Data show that more stringent building codes deliver benefits greatly exceeding their costs.
In today’s political climate, public mood appears receptive to rolling back various regulations. To inform the public discourse on these matters, however, it is important to consider the costs and benefits of the regulation at stake, that is, to compare the benefits of the regulation against the cost it imposes.
The recent catastrophic events of Hurricanes Harvey, Irma, Maria, and Nate bring to the forefront the regulatory debate over building codes. Strong and well-enforced building codes increase the costs of property construction, but they also have the potential to reduce future property damage from hurricanes in vulnerable areas.
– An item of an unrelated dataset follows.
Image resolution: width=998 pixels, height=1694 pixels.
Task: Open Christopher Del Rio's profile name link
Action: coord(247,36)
Twenty-five years ago, Hurricane Andrew devastated south Florida. At that time, Hurricane Andrew was the costliest disaster in U.S. history. Andrew revealed that construction practices and code enforcement in Florida for the 20 years prior had deteriorated, leading to increased damage when the hurricane struck. In response, the state of Florida created the Florida Building Code (FBC), fully enacted in 2001, as the strongest statewide building code in the United States. The FBC was based on national model codes developed by the International Code Council and heavily emphasized wind-engineering principles. Still, amid recent concerns about the increased costs of construction, efforts are underway to weaken the stringency of the FBC, long held as the gold standard.
On the other hand, the extensive damage wrought by Hurricane Harvey in Texas has renewed conversations in that state about the need for stronger building codes. Currently, Texas has some of the most lenient building code standards in the country.
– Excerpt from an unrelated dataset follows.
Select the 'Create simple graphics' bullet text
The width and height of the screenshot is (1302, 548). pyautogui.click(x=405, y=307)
Because increased costs of construction is often the fundamental argument against more stringent codes, the key question, then, from an economic perspective is: Has the reduction in damage from hurricanes exceeded the increased cost to comply with the strong statewide code?
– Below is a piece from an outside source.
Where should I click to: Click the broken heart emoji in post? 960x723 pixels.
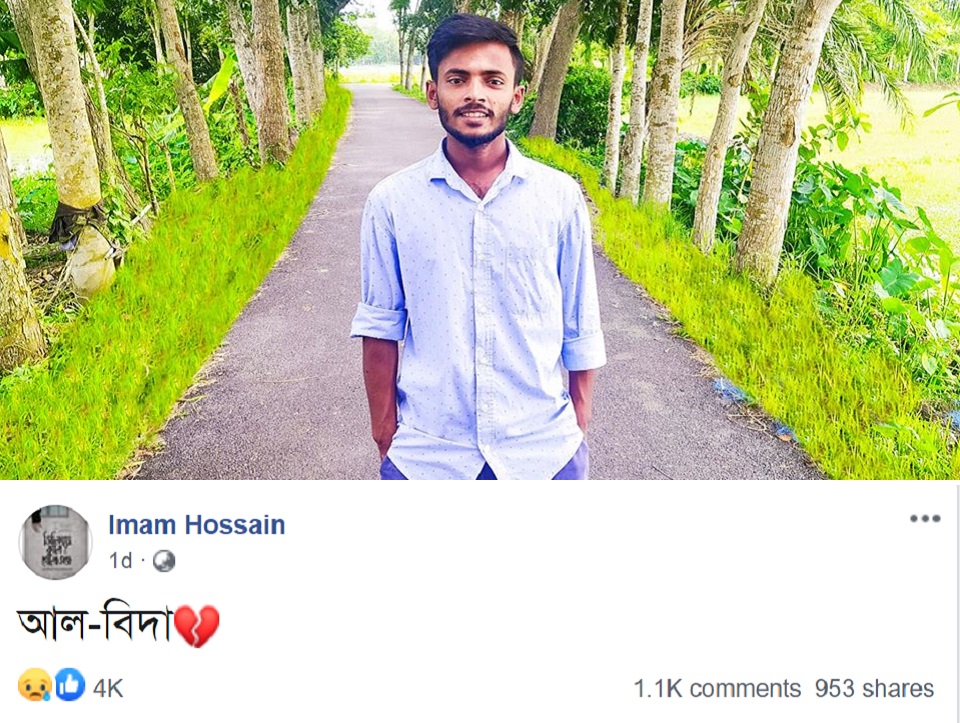(197, 626)
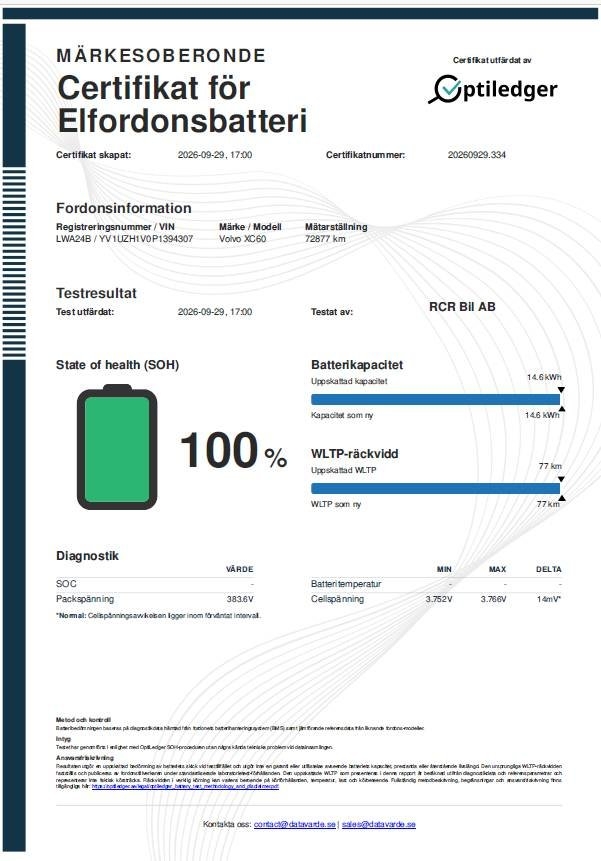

To answer this question, we conducted a study of the difference in damage to homes built before and after enactment of the FBC in 2001 from the windstorms that struck Florida in the 10 years after the FBC was put in place.
During the period 2001 to 2010, Florida experienced seven land-falling hurricanes, four of which reached category three or higher on the Saffir-Simpson scale of hurricane strength. In our analysis, we first quantified the reduction of residential property wind damage due to the implementation of the FBC using realized insurance policy, claim, and paid insured loss data across the entire state of Florida spanning the years 2001 to 2010 provided to us by the Insurance Services Office (ISO). We found that homes built to the FBC suffered 53 percent less damage than homes built prior to the implementation of the FBC. In addition, homes built to the FBC were less likely to file a claim than were older homes. Taken together, the full reduction in damage to new versus older homes amounts to 72 percent.
Although the reduction in damage from homes built to the FBC is striking, the economic public policy litmus test of the statewide code is how that benefit compares to the cost of complying with the code. Following from our claim-based empirical loss estimations, we further assessed the economic effectiveness of the FBC through a benefit-cost analysis. We have found that for different samples of our loss data, the benefit-cost ratios range from a low of 2.67 to a high of 7.93. In other words, comparing the increased construction cost to the expected reduction in windstorm damage across the life of the home shows anywhere from $2 to $8 in expected damage reduction—the benefit—for every dollar of increased cost.
These results easily support the conclusion that the FBC is good public policy from an economic perspective. It is quite possible that other states at risk of events such as hurricanes, tornadoes, and windstorms would be likely to achieve similar benefit-to-cost results were they to emulate Florida and increase their building code standards. For example, the city of Moore, Oklahoma adopted a relatively stringent wind resistant building code after the 2013 tornado there caused $2 billion in damage and killed 24 people, including seven children at Plaza Towers Elementary School. When the Moore code is considered statewide, the benefit-to-cost comparison is $3 in benefits for each $1 in cost. Further, both of these studies have only considered the avoided damages to property. Additional benefits, and, hence, larger benefit-cost ratios would be expected when also considering avoided fatalities and injuries and avoided longer-term indirect damages to a community.
The momentum to adopt stronger building codes ebbs as memories fade of what the winds from a major hurricane can do. Our research reminds us that political leaders should strive to look beyond the politics of the moment and make long-term decisions that advance overall net benefits to society.